_課題の内容:_ 引用文の「せっかくの新年を気持ちよく迎」から「まることが珍しくありません。」まで(両端を含む)を書き写し、その範囲にある「鏡餅」をすべて「お供え餅」に入れ替えてください。

_引用文:_
鏡餅はいつから販売される?店頭に並ぶ時期と実際に飾る日の目安
年末が近づくと、スーパーやデパートの店頭で鏡餅を見かける機会が増え、いよいよ新しい年が来るのだと実感しますよね。
日本の伝統的なお正月飾りである鏡餅ですが、いざ自宅で準備しようとすると、「一体いつから販売されているのだろう?」「どの日に、どんな場所に飾るのが正しい作法なのだろう?」といった、日にちや飾り方に関する様々な疑問が次々と浮かんでくるのではないでしょうか。
せっかくの新年を気持ちよく迎えるためにも、古くから伝わる習わしやその意味を正しく理解しておくことはとても大切です。
この記事では、鏡餅の販売時期から、縁起の良い飾り方、そして鏡開き後のいただき方まで、知っておきたいルールや知識を詳しく解説します。
- 鏡餅が店頭に並び始める具体的な時期と理由
- 縁起が良いとされる鏡餅を飾る日にちと避けるべき日
- 神棚や仏壇など、鏡餅を飾るのに適した場所と現代の考え方
- レプリカの是非や鏡開きなど、伝統的な飾り方に関するルールや注意点
鏡餅はいつから販売されるのか?
鏡餅はいつから販売される?
鏡餅の店頭販売は、多くのスーパーマーケットや量販店で11月上旬から始まることが珍しくありません。
「まだ年末まで時間があるのに早すぎる」と感じるかもしれませんが、これには小売店側の明確な販売戦略があります。
鏡餅は年に一度しか購入機会のない「際物(きわもの)商材」であり、顧客にいかに早く自店で購入してもらうかが重要になるためです。
特に、会社や個人事業主などが業務として飾る場合や、年末の多忙を避けて計画的に準備を進めたいと考える消費者層に向けて、早期の陳列が効果を発揮します。
実際には11月中に販売のピークが来るわけではありませんが、「あのお店に行けば鏡餅が手に入る」と顧客に早期から認識させておくことで、12月下旬の本格的な需要期に顧客を呼び込むための「仕込み期間」としての役割を担っているのです。
早期割引や多様な商品ラインナップ
店舗によっては、11月中の購入を対象とした「早期割引」を実施している場合もあります。
また、近年では伝統的なデザインだけでなく、「人気キャラクターをあしらった鏡餅」なども増えており、多様化するニーズに応えるために商品ラインナップが拡充されています。

_データ内容:_
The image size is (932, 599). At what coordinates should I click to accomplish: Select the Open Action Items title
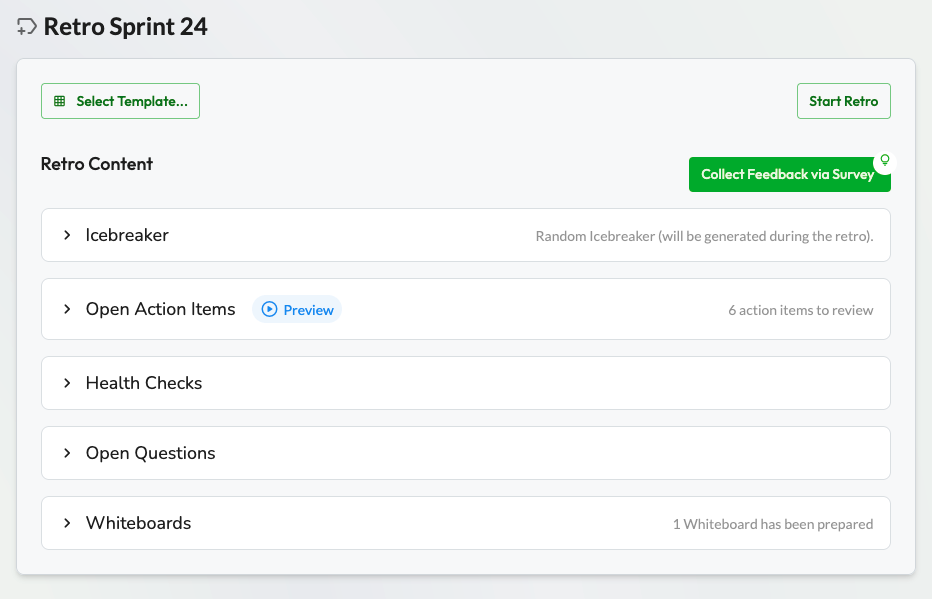point(160,309)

_解答:_
せっかくの新年を気持ちよく迎えるためにも、古くから伝わる習わしやその意味を正しく理解しておくことはとても大切です。
この記事では、お供え餅の販売時期から、縁起の良い飾り方、そして鏡開き後のいただき方まで、知っておきたいルールや知識を詳しく解説します。
- お供え餅が店頭に並び始める具体的な時期と理由
- 縁起が良いとされるお供え餅を飾る日にちと避けるべき日
- 神棚や仏壇など、お供え餅を飾るのに適した場所と現代の考え方
- レプリカの是非や鏡開きなど、伝統的な飾り方に関するルールや注意点
お供え餅はいつから販売されるのか?
お供え餅はいつから販売される?
お供え餅の店頭販売は、多くのスーパーマーケットや量販店で11月上旬から始まることが珍しくありません。